家畜の安寧と淘汰に対する第3の選択肢(出会い編)

「死のうと思うんだ」


 僕の隣に座る女性は右手に持ったハンバーガーを、大口を開けてかぶりついた。


「自分でも逃げだと思ってるよ。世の中が悪いなんて言うつもりはない」


 高いビルだらけの中に無理矢理作り上げた縦長の公園で、噴水が勢いを増し、周囲の子供たちに夏の飛沫を降らす。


「適性の無い者は淘汰されるべき、皆が平等なんて逆に不自然だ。走るのが遅いチーターは飢えて死ぬべきだし、飛べなくなった雀は猫の餌になるべきなんだ」


 彼女は口の中のバーガーをほとんど噛まずに、左手に持ったシェイクを吸おうと試みる。すぐに口の中が満杯のままストローでシェイクを吸うのが無理だと気付き、蓋を開けて重力で流し込んでいた。


「すまないって言われたよ、上司から。何に対してなのか聞きたくなったけど堪えた。会社ってのはお金を稼ぐために存在していて、社員ってのは働いた分給料をもらうのが当然なのにね」


 口から溢れたシェイクが彼女の紺色のスーツの一部を白くしたが、そんなのはお構いなしとばかりに、彼女はまたバーガーを頬張った。


「と、いうわけで、この世の仕組みにも生物としても不適応な僕はここでリタイアするよ」


 バーガーを流し込むためのシェイクがもう無い事に気づいた彼女は、紙袋から今度はビールを取り出し、小気味良い音を立ててプルタブの蓋を開けて飲み干した。

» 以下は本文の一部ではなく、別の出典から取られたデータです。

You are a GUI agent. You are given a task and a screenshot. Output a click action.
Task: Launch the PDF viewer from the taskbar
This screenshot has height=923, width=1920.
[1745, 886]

 喉の上下運動と、こっちまで聞こえてくる嚥下音、滴り落ちる汗なのか何なのかよく分からない雫が妙に扇情的だった。


「いきなり話しかけてすまない。ありがとう、黙って聞いてくれて」


 僕は彼女のことを何も知らない。彼女も僕の事を何も知らないだろう。同じ会社で偶に見かけるというだけで、話しかけたのも今のが初めてだ。彼女に話しかけようとした明確な理由なんて無いし、すぐに逃げられると思っていた。

 けれど、彼女は僕が話している間ずっと隣で昼食を食べていた。ずっと前を向いていて、ちらりとこちらを見もせず、聞いてくれていたのかどうかは疑問だが……それでも何故かそれが嬉しかった。

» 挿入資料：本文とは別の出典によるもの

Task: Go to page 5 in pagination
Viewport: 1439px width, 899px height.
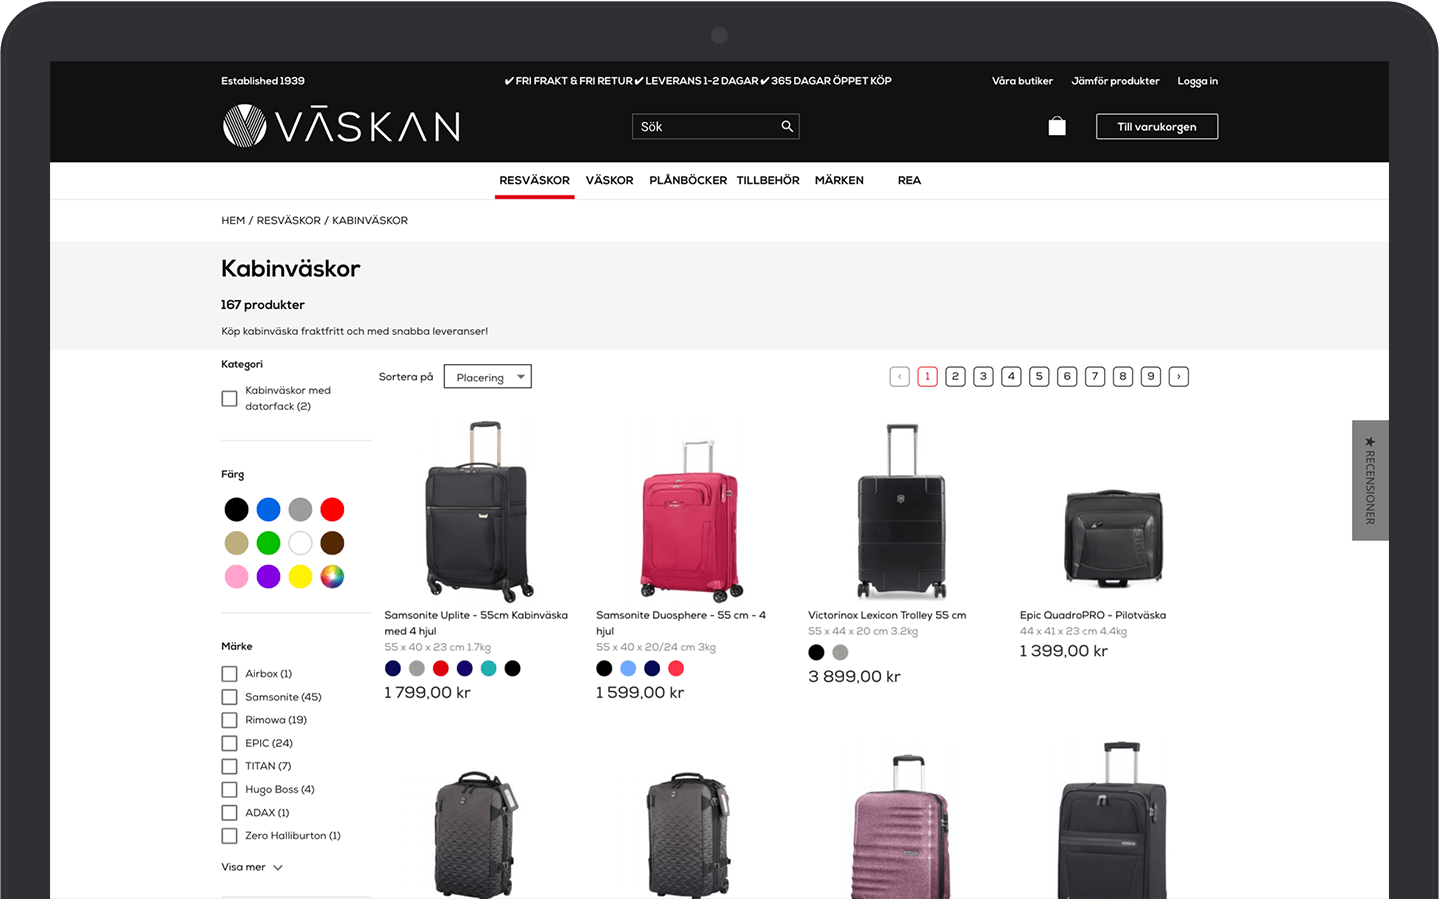Action: tap(1039, 377)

 何時もこうやって一人、会社近くの公園でバーガーとビールの昼食をとっているんだろうか?

 そんなことを聞いてみたくなったが止めた。もう二度と会わない人のそんな事を知っても意味は無い。


「じゃあ、僕はもう行くよ」


 これ以上は邪魔になるだろう。昼休憩が終わる前に立ち去ろうとした時、背中から声がした。

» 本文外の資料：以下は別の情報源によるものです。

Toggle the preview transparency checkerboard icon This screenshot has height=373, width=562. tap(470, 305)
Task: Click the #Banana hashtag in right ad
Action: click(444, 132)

「このバーガーに使われている肉は約百五十グラム。牛一頭が約四千個のハンバーグになるそうよ。更に言うなら、牛が産まれてから出荷までは約二年だって」

「……」


 振り返って彼女の顔を見たが、彼女はまっすぐ前を向いたままだ。別の人に話しかけているかとも思ったが、周りに彼女の話に関心を向けている人は僕以外居ない。独り言かとも思ったが、彼女はそのまま続けた。


「この牛は自分の生まれ方や死に方に満足していたのかしら?自分は牛として、牛の世で生きていくのに適していると一度でも考えていたのかしら?自分が殺される理由を理解していたと思う?仮に教えたら何て思うのかしら?あなたの二年間は四千食分、人間が生きる為に在ったのよって」


 そこで初めて彼女は僕を見た。

 何て返すのが正解だったのかは未だに分からない。ただ、ふと浮かんだ疑問に、気が付くと言語が付与されていて、それは肺から出した空気を声に変換した。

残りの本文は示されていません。